Collected data:
-.-.-
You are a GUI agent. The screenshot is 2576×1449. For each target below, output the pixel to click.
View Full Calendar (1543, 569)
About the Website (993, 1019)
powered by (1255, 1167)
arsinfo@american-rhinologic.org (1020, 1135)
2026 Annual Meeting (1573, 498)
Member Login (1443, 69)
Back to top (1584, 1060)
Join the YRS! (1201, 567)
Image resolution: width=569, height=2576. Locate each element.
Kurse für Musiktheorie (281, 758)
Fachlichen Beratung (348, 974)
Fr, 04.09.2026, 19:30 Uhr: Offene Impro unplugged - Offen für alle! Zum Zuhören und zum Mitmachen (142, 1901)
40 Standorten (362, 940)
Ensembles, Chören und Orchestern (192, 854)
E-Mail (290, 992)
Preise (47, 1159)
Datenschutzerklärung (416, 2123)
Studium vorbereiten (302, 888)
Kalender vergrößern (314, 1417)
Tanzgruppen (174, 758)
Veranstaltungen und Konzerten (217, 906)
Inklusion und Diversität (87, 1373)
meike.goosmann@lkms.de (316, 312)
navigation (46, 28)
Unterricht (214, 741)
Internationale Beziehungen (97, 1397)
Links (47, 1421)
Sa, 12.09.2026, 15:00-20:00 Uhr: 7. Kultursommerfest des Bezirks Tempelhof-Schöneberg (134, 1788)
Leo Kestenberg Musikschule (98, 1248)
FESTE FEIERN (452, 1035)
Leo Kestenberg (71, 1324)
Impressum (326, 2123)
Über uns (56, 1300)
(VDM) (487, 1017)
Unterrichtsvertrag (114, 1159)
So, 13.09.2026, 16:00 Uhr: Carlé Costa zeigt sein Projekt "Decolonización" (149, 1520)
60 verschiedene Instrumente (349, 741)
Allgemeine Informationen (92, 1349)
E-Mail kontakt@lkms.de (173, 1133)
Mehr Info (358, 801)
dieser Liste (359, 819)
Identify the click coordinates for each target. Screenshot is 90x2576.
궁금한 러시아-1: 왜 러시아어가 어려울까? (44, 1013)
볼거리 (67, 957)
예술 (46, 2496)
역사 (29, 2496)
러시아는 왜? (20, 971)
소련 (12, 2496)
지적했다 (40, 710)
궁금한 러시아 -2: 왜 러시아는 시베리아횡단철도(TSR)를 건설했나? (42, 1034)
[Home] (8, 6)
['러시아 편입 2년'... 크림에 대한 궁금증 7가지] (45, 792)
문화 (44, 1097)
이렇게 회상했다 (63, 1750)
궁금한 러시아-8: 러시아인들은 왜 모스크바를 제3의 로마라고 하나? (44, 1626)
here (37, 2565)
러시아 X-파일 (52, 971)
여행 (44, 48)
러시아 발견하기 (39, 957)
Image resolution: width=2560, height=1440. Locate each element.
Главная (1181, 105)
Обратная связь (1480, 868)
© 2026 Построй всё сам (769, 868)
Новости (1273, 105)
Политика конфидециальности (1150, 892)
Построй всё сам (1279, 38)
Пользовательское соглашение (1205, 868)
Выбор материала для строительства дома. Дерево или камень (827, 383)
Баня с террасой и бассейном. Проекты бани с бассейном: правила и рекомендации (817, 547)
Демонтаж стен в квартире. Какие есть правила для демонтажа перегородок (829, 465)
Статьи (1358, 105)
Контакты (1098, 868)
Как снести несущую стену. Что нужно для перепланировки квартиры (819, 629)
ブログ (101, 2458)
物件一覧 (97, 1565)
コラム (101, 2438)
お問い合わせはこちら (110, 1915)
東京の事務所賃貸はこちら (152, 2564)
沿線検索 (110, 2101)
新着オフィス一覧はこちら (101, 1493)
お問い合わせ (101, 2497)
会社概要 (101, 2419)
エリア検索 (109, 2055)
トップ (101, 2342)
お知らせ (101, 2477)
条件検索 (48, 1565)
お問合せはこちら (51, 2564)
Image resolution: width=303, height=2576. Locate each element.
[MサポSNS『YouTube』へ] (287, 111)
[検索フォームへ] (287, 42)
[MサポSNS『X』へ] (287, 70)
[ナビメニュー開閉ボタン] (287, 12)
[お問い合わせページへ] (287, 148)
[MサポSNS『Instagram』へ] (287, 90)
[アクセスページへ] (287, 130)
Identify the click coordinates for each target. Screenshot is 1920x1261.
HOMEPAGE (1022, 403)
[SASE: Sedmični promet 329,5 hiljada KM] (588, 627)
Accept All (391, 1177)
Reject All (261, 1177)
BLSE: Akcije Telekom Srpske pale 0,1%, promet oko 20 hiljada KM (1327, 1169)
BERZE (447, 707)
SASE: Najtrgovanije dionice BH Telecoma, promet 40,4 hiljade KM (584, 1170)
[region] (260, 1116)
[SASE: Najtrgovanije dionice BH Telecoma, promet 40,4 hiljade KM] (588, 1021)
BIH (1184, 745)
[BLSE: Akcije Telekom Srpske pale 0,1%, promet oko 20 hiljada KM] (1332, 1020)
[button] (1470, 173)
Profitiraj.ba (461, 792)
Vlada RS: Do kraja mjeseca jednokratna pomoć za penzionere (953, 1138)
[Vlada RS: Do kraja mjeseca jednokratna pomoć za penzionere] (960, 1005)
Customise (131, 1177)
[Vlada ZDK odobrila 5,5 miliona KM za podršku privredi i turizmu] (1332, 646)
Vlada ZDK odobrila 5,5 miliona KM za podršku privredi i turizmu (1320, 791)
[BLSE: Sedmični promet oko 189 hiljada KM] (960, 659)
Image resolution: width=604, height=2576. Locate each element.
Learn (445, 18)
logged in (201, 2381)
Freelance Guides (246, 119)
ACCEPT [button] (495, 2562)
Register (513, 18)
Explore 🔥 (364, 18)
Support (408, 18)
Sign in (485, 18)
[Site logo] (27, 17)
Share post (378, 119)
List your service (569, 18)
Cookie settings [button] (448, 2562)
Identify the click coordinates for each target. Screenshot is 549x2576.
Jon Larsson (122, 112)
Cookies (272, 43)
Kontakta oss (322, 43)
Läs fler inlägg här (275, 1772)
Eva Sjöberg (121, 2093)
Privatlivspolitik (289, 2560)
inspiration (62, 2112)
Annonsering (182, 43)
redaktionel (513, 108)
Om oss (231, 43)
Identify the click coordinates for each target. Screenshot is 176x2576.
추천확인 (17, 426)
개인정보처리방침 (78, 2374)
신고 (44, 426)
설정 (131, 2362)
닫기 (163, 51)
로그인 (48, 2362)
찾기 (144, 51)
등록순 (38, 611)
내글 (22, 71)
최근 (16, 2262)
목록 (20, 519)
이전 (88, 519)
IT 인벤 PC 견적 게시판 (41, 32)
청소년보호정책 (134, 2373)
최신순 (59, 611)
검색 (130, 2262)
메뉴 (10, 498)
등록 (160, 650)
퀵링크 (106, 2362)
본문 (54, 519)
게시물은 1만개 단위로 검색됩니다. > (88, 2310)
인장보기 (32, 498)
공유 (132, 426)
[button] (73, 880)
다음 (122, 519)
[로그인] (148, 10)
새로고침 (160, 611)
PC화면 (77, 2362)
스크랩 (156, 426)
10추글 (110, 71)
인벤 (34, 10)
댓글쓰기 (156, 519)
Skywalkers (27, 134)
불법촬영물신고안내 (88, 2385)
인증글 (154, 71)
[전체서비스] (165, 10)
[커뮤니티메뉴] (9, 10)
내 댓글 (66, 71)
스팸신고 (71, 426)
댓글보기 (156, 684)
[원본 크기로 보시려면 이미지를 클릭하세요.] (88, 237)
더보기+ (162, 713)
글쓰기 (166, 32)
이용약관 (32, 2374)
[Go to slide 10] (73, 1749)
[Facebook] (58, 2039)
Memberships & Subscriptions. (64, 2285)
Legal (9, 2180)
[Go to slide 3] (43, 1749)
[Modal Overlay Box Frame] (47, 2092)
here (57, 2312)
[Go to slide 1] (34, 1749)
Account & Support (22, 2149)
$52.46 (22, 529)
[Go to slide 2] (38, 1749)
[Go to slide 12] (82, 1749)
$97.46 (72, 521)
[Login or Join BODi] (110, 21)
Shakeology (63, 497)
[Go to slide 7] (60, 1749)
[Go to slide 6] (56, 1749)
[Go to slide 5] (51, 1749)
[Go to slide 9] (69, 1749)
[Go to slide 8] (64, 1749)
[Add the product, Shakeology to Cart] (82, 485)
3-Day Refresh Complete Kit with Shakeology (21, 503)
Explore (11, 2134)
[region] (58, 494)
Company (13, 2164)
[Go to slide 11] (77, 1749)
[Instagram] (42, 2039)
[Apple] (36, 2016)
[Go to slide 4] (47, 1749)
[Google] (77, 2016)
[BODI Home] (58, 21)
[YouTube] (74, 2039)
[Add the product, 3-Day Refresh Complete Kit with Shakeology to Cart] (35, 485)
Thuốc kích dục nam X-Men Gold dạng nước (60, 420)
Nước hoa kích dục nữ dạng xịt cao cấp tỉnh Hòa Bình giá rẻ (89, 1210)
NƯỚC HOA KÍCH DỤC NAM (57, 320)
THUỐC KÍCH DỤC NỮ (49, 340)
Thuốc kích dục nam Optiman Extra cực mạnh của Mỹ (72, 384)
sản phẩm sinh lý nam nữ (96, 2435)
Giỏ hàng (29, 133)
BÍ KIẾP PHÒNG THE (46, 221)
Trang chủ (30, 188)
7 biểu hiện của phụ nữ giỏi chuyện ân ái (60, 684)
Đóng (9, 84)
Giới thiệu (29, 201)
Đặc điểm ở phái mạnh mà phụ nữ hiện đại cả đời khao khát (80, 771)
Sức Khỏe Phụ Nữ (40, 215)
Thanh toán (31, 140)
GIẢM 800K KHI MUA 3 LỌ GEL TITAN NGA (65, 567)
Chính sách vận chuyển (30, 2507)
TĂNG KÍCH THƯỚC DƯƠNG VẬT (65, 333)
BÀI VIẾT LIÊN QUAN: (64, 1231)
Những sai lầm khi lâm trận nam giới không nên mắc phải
-.-.-
Exercise goal: Output, please, only the lines running from the start of the entries through the line that contains "Kurse für Musiktheorie (281, 758)", including both of those lines.

Response to this task:
You are a GUI agent. The screenshot is 2576×1449. For each target below, output the pixel to click.
View Full Calendar (1543, 569)
About the Website (993, 1019)
powered by (1255, 1167)
arsinfo@american-rhinologic.org (1020, 1135)
2026 Annual Meeting (1573, 498)
Member Login (1443, 69)
Back to top (1584, 1060)
Join the YRS! (1201, 567)
Image resolution: width=569, height=2576. Locate each element.
Kurse für Musiktheorie (281, 758)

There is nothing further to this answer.